We iteratively remove pairs that violate bisimulation constraints.

Refinement rule

A pair $(x,y)\in R$ is invalid if:

  1. Atomic mismatch:

$$ x,y \text{ atomic and } \mathrm{val}(x)\neq \mathrm{val}(y) $$ 2. Structural mismatch:

$$ x \text{ atomic, } y \text{ non-atomic (or vice versa)} $$ 3. Transition failure:

$$ x,y \text{ non-atomic and } (\mathrm{head}(x),\mathrm{head}(y)) \notin R ;\text{or}; (\mathrm{tail}(x),\mathrm{tail}(y)) \notin R $$

4. Algorithm

Initialize R := V × V

Initialize a worklist W containing all pairs

while W is not empty:
    remove (x,y) from W

    if (x,y) ∉ R:
        continue

    if x and y are atomic:
        if val(x) ≠ val(y):
            remove (x,y) from R
        continue

    if exactly one of x,y is atomic:
        remove (x,y) from R
        continue

    // both are non-atomic
    if (head(x), head(y)) ∉ R or (tail(x), tail(y)) ∉ R:
        remove (x,y) from R
        add all pairs (u,v) such that
            (u,v) depends on (x,y) to W

A simpler equivalent version is:

  • repeatedly scan all pairs,
  • delete any violating pair,
  • continue until no change.

Finally, output whether $(P_0,Q_0)\in R$.

5. Why this fixes the cycle problem

Cycles are handled correctly because:

  • no pair is ever assumed valid prematurely,
  • a pair survives only if all its required successor pairs also survive,
  • if a cycle is inconsistent, some constraint eventually fails and propagates removal through the cycle,
  • if a cycle is consistent, no deletion ever occurs, so it remains in the fixed point.

Thus cycles are not “trusted”, they are validated by global constraint satisfaction.

6. Correctness argument

Lemma 1 (Monotonicity)

The refinement process is monotone decreasing:

$$ R_0 \supseteq R_1 \supseteq R_2 \supseteq \cdots $$

since pairs are only removed.

Lemma 2 (Preservation of bisimulation)

If $R_i$ contains a true bisimulation relation $S$, then all deletions preserve correctness, because a pair is removed only if it violates a bisimulation condition.

Thus the true bisimulation relation is never removed.

Lemma 3 (Stability implies bisimulation)

At termination, let $R^$ be the final set.

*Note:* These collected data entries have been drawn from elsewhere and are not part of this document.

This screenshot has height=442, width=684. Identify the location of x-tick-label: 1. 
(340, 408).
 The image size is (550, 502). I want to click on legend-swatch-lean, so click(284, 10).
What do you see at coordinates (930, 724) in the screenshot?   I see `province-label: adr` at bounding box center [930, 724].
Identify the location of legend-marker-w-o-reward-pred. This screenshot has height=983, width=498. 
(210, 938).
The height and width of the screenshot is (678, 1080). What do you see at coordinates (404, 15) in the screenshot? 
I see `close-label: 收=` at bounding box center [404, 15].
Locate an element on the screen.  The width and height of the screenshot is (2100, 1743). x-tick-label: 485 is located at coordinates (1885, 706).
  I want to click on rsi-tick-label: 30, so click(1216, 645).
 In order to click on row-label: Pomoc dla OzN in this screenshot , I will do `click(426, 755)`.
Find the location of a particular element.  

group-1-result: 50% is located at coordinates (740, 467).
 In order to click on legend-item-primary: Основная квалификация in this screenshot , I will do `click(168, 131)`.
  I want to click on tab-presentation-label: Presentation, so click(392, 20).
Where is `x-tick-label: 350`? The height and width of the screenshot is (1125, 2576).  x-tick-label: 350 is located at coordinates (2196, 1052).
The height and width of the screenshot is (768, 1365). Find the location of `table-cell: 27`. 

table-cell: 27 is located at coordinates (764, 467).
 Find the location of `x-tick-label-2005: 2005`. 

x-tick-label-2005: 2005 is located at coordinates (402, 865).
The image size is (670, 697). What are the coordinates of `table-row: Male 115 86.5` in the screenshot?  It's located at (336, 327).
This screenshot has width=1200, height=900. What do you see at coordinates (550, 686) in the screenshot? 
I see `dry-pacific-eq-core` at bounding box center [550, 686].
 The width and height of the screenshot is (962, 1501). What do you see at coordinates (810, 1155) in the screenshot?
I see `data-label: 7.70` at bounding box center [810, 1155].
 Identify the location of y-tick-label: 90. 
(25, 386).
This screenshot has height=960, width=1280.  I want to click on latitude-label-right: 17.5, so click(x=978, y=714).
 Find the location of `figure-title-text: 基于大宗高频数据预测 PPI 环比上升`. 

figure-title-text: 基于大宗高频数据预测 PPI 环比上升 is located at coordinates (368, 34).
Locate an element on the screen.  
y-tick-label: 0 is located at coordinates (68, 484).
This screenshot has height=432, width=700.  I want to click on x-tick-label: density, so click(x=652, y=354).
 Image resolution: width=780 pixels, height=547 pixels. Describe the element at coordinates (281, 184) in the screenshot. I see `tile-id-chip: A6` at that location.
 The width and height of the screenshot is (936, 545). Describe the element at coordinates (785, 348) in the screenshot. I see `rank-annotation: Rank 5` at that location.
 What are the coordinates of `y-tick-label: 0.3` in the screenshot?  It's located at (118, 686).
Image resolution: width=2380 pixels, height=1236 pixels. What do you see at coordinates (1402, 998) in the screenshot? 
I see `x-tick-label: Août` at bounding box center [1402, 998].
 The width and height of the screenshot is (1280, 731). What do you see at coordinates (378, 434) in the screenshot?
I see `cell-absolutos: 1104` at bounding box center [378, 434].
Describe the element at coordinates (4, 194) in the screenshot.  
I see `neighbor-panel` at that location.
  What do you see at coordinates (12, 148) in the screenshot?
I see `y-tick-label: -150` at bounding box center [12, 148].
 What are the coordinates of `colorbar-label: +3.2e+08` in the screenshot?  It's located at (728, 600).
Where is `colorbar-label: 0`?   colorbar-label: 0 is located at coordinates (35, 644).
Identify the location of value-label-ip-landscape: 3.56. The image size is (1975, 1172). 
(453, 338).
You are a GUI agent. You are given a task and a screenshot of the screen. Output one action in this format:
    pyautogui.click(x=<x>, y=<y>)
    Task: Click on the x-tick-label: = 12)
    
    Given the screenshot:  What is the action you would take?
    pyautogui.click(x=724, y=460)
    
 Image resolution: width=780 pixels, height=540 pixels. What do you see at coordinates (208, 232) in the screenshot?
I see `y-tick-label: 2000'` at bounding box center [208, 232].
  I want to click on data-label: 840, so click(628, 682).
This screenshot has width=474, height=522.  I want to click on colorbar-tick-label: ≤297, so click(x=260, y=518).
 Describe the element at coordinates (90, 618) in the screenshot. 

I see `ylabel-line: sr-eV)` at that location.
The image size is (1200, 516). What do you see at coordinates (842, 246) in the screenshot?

Every pair in $R^$ satisfies:

  • atomic agreement,
  • closure under head and tail transitions.

Thus $R^*$ is a bisimulation.

Lemma 4 (Greatest fixed point)

Since we start from all pairs and remove only invalid ones, $R^*$ is the greatest bisimulation relation.

7. Termination

The set $V\times V$ is finite. Each iteration removes at least one pair or stops. Hence at most $|V|^2$ deletions occur, so the algorithm terminates.

8. Final conclusion

Two List structures are equivalent under full expansion iff their root pair remains in the greatest fixed point $R^*$ computed by iterative elimination of non-bisimilar pairs.

This removes the unsafe “visiting implies true” rule entirely and replaces it with a global constraint system that correctly validates even cyclic structures.